SM deployment

Hello,

When trying to deploy various versions of the Mistral docker container on Sagemaker endpoints (using this NIM example as guideline), I came across the following peculiarity:

  • When using public.ecr.aws/nvidia/nim:mistral-7b-instruct-v03-1.0.0, SM deployment on a ml.g5.12xlarge instance finished successfully
  • When using nvcr.io/nim/mistralai/mistral-7b-instruct-v0.3:latest, SM deployment failed with error ModuleNotFoundError: No module named 'grpc'. You can run pip install “ray[serve]” to install all Ray Serve dependencies..

The stacktrace for the failure is:
File "/opt/nim/llm/.venv/bin/serve", line 5, in <module>

from ray.serve.scripts import cli File "/opt/nim/llm/.venv/lib/python3.10/site-packages/ray/serve/__init__.py", line 29, in <module>
raise e File "/opt/nim/llm/.venv/lib/python3.10/site-packages/ray/serve/__init__.py", line 4, in <module>
from ray.serve.api import ( File "/opt/nim/llm/.venv/lib/python3.10/site-packages/ray/serve/api.py", line 14, in <module>
from ray.serve._private.config import ( File "/opt/nim/llm/.venv/lib/python3.10/site-packages/ray/serve/_private/config.py", line 30, in <module>
from ray.serve._private.utils import DEFAULT, DeploymentOptionUpdateType File "/opt/nim/llm/.venv/lib/python3.10/site-packages/ray/serve/_private/utils.py", line 28, in <module>
from ray.serve._private.common import ServeComponentType File "/opt/nim/llm/.venv/lib/python3.10/site-packages/ray/serve/_private/common.py", line 23, in <module>
from ray.serve.grpc_util import RayServegRPCContext File "/opt/nim/llm/.venv/lib/python3.10/site-packages/ray/serve/grpc_util.py", line 3, in <module>
import grpc

Do you know why the latest container cannot be deployed on SageMaker?

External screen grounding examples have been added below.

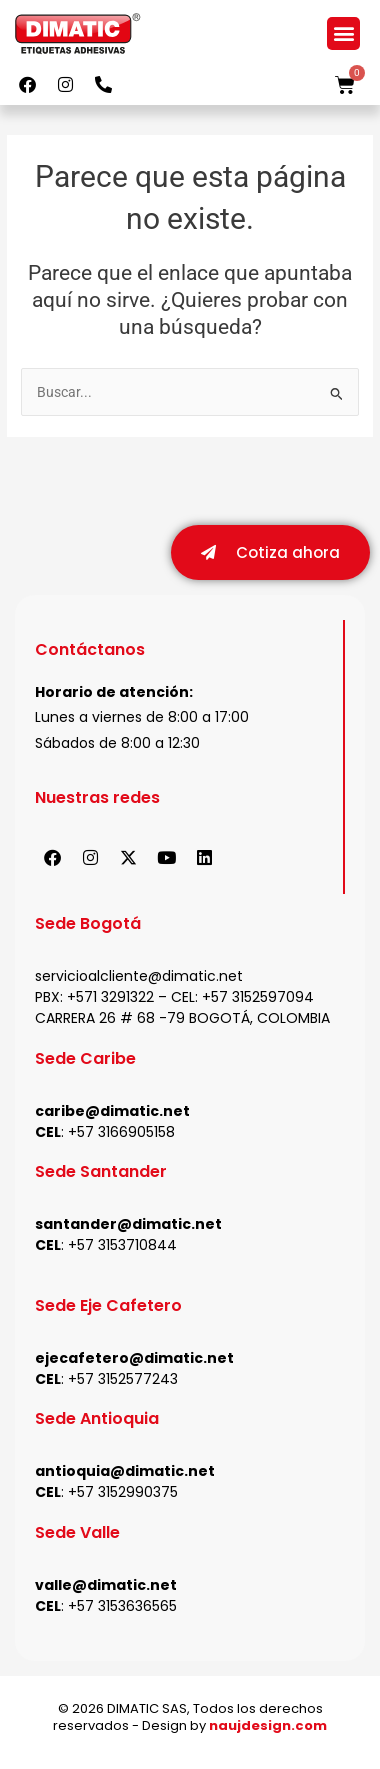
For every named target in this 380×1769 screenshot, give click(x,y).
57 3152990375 (127, 1493)
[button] (343, 33)
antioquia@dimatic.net (125, 1472)
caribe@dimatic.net (112, 1112)
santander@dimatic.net (128, 1225)
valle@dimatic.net (106, 1586)
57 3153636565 (127, 1607)
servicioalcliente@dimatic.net (139, 977)
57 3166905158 (126, 1133)
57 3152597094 (262, 998)
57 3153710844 (127, 1246)
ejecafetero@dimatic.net (134, 1359)
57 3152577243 (127, 1380)
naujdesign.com (268, 1726)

Hi @Adrian_Alecu – there are some modifications that have to be made to NIM in order to deploy on Sagemaker, so you’ll need to use the images on ECR, for example

public.ecr.aws/nvidia/nim:mistral-7b-instruct-v0.3-1.1.2

Alternatively, you can follow the instructions here to customize your launch environment for Sagemaker.

Hello,

I tried with public.ecr.aws/nvidia/nim:mistral-7b-instruct-v0.3-1.1.2, but it didn’t work due to the following reason. This version of NIM comes with NVIDIA driver version >= 535 while Sagemaker instances from the family ml.g5.* come with NVIDIA driver 470.57.02. This incompatibility prevents the successful deployment of the NIM container.